Being a freelance consultant isn’t the easiest thing in the world to do. It’s not necessarily the consulting itself that’s difficult, it’s all the stuff that goes along with it – finding leads, closing deals, deciding prices, dealing with recalcitrant clients.
I’ve been a freelance of one stripe or another for ten years now. I started off as a freelance music journalist writing for the Melody Maker, a career move that lasted not even two years. I was rubbish at getting work, had no real confidence in my own abilities, and was intimidated by many of the editors and PR types I had to butter up to get a commission. (Oddly, I was rarely, if ever, intimidated by the bands I worked with. They were mostly lovely.)
Equally, I struggled awfully as a web designer, lucking out with a good contract just nine months before the dot.com crash, and then spending the next nine months searching for a new contract, along with every other out-of-work web person around at the time.
It’s only since I moved into blog consulting – a scary four years ago – that I really found my peer group and learnt how to do all those things that need to be done to make any consultancy a success. And it’s been my peers that have helped keep me sane, provided me with a way to sanity check my ideas, and give me really vital feedback on whether or not I was barking up the wrong tree.
There are books out there to help with this sort of thing, but most of them are rubbish, and those that aren’t can only ever give you a fraction of what you need, because most of what you need is moral support from another human being who’s going through or been through the same thing that you are. But if you’re working for yourself, you tend to focus all your energies on your massive to do list, you stop going out because you’re both busy and broke, and you end up isolated and maybe just a little bit mad.
Luckily, there’s help. My friend and colleague Stephanie Booth is organising a conference for freelances called Going Solo. I’m both helping advise and speaking at the event, and I would highly recommend that anyone interested in being a freelance attend, along with anyone who actually is now their own boss, no matter how well established you are.
Going Solo is going to be held in Lausanne, on the shores of Lake Geneva in Switzerland, on 16th May 2008, The early bird tickets are available until the end of March at 400 CHF (Swiss Francs, which is about £196 at today’s exchange rates), going up to 600 CHF (~£294) in April.
So far, speakers include:
And topics include:
- skills a freelancer needs (doing the work, marketing and networking, contracts and cash flow)

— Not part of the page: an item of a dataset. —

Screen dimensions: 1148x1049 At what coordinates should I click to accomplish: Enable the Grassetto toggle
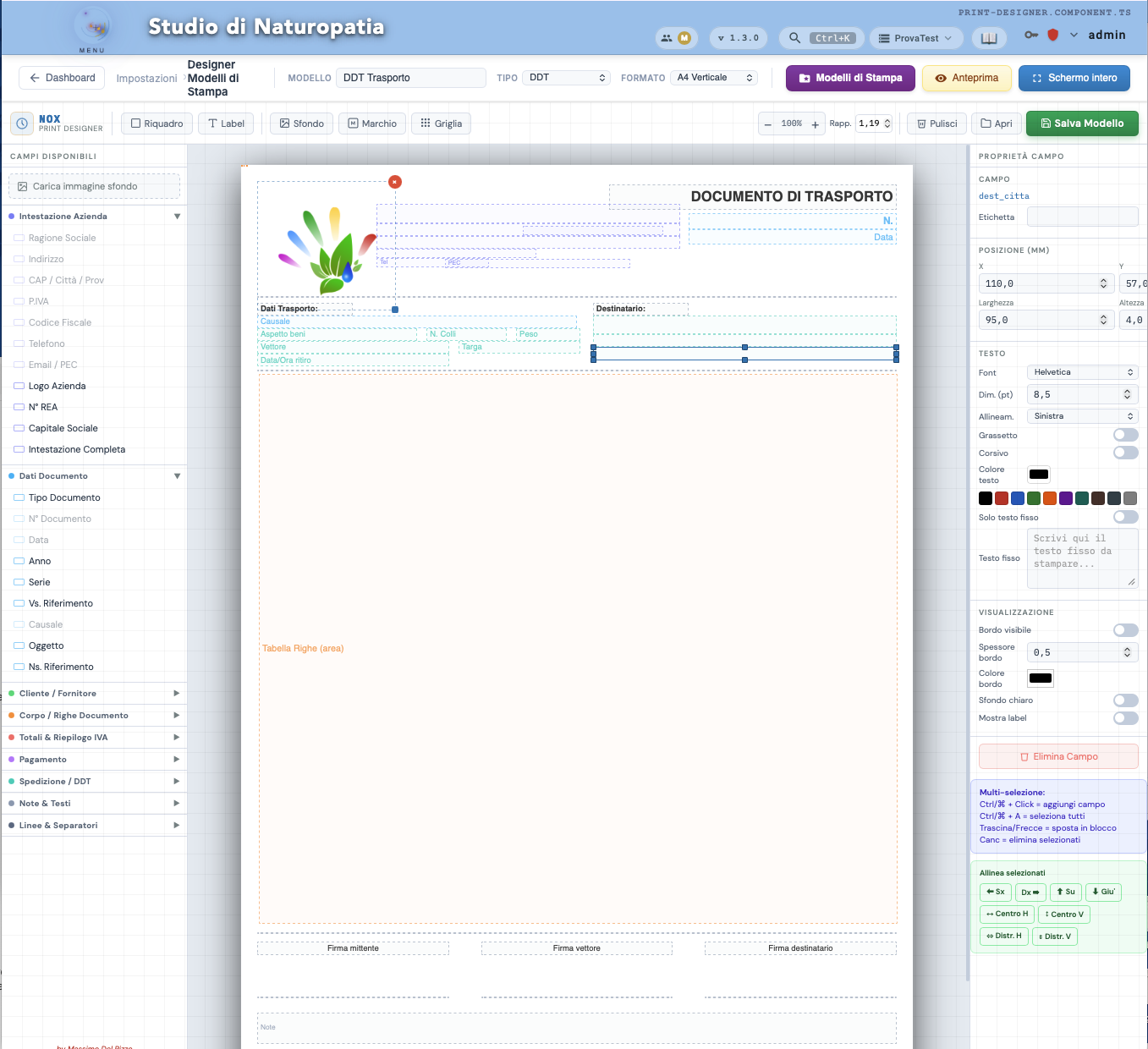coord(1125,435)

- fixing prices, closing deals, negotiating contracts (the hardcore businessy stuff)
- what kind of work freelancers in the 2.0 world do (some jobs are more suitable for soloists than others)
- marketing and taking care of one’s social capital (blogging… and being a good online citizen)

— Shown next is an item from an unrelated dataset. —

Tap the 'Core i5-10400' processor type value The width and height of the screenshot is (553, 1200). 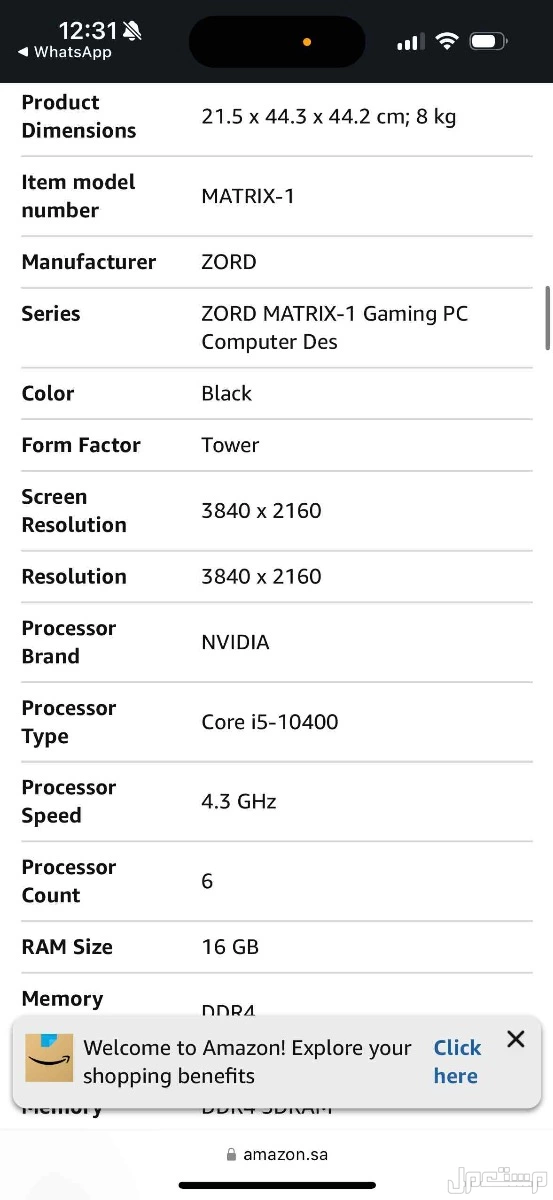270,722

- tools of the trade (what software/tools/methods can assist you as a freelancer?)
- co-working and staying in touch with “colleagues” (compensating for “working alone” – we remain social animals)
- challenges in making a passion into a job, dealing with the blurring of the life/work distinction
- international clients, travel, different laws and tax rules, accounting
- soloist or small business?
- adapting to different kinds of clients (in particular, how do you deal with big corporations that you approach or who have approached you)
- is there a market for what I’m doing?
I wish that there had been something like this around ten years ago. I really could have done with not just the information, but also just the knowledge that I wasn’t the only one grappling with this stuff. I still have things to learn – a good consultant never stops learning – and I know I’m going to get a huge amount out of going.